= Tasks to carry out =
A. Answer these questions from the text on polyalcohol sweeteners:
(i) What two reasons make polyalcohols particularly common in sweets, gums, and toothpaste?
(ii) Which metal catalyzes the hydrogenation step of the new method?
(iii) Where are the scientists who came up with the solution based in heterogeneous catalysis from?
B. Which industrial uses does the text on polyalcohol sweeteners give as examples of heterogeneous catalysis? List all of them.

= Text excerpt =
::::

Bags of a popular sweetener are shown. Source: Public Domain
Despite not being totally calorie-free sweeteners, polyalcohols are widely used in the food industry. They are particularly common in sweets, gums, and toothpaste for two reasons: they produce a sensation of freshness in our mouth and they don’t contribute to tooth decay.
Some of these polyalcohols may be found in nature. However, isolation is uncommon, and industrial synthesis is often preferred. Normally, industries use biochemical processes where enzymes prepare polyalcohols from sugars. But these systems are far from ideal; they require meticulously controlled temperatures, concentrations, and pH, which hinder big-scale production.
Now, scientists at ETH and ICIQ came up with a solution based in heterogeneous catalysis, a common approach in industry -oil cracking, car catalysts, synthesis of ammonia are just some examples. The idea combines a first step where sugar atoms are reorganized thanks to a molybdenum-based catalyst and a second hydrogenation step catalysed by ruthenium. This method allows researchers to obtain valuable polyalcohols like mannitol or ribitol from cheap and widely available products like glucose or arabinose.

::::

= Data listing =

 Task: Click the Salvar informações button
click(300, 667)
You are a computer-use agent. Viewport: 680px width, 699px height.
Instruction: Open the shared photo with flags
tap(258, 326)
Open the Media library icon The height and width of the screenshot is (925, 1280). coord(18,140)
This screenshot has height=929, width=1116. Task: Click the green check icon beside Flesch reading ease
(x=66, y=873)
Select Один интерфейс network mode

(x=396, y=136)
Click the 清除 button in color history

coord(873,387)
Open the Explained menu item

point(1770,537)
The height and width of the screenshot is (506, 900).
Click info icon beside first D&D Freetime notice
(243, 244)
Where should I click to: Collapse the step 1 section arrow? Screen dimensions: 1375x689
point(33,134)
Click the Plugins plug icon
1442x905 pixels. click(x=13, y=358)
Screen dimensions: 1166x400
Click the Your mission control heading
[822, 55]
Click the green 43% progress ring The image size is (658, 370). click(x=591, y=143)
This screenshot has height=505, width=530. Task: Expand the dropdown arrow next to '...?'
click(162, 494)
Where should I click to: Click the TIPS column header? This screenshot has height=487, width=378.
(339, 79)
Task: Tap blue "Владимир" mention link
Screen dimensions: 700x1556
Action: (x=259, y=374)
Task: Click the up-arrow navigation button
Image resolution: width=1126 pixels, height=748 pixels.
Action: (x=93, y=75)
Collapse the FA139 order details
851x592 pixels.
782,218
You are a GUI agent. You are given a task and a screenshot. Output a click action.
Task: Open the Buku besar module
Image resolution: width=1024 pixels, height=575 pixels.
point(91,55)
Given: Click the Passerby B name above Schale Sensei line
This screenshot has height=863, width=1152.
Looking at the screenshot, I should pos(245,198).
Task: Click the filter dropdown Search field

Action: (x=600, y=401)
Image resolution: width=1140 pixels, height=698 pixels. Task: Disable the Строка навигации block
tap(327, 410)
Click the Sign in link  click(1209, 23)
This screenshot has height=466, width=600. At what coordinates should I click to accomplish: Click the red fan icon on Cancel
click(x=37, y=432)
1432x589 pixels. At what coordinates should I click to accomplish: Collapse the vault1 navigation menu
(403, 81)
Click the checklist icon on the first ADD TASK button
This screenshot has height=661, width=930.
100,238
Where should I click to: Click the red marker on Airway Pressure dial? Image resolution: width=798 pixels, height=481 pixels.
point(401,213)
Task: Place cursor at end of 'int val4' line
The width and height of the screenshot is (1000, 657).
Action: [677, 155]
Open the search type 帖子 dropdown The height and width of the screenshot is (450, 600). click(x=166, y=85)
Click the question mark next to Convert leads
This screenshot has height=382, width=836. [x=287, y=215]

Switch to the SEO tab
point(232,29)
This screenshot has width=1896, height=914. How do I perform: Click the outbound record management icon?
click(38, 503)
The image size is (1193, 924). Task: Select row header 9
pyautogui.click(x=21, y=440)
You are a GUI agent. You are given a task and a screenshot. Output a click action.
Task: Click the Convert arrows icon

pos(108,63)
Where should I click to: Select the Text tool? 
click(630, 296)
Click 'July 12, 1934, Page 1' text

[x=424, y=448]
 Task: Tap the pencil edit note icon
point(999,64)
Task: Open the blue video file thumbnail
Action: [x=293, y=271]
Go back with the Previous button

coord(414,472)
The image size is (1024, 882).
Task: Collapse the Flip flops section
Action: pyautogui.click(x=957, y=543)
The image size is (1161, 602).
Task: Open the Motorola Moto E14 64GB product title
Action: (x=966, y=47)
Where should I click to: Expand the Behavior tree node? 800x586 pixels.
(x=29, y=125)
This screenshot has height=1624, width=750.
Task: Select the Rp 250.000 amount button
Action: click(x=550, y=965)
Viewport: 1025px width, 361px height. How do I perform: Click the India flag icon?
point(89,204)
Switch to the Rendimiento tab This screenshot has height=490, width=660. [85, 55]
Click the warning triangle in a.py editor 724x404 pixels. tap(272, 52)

::::

= Answers to this exercise =
A.
(i) They produce a sensation of freshness in the mouth, and they don't contribute to tooth decay.
(ii) Ruthenium.
(iii) ETH and ICIQ.

B.
- Oil cracking
- Car catalysts
- Synthesis of ammonia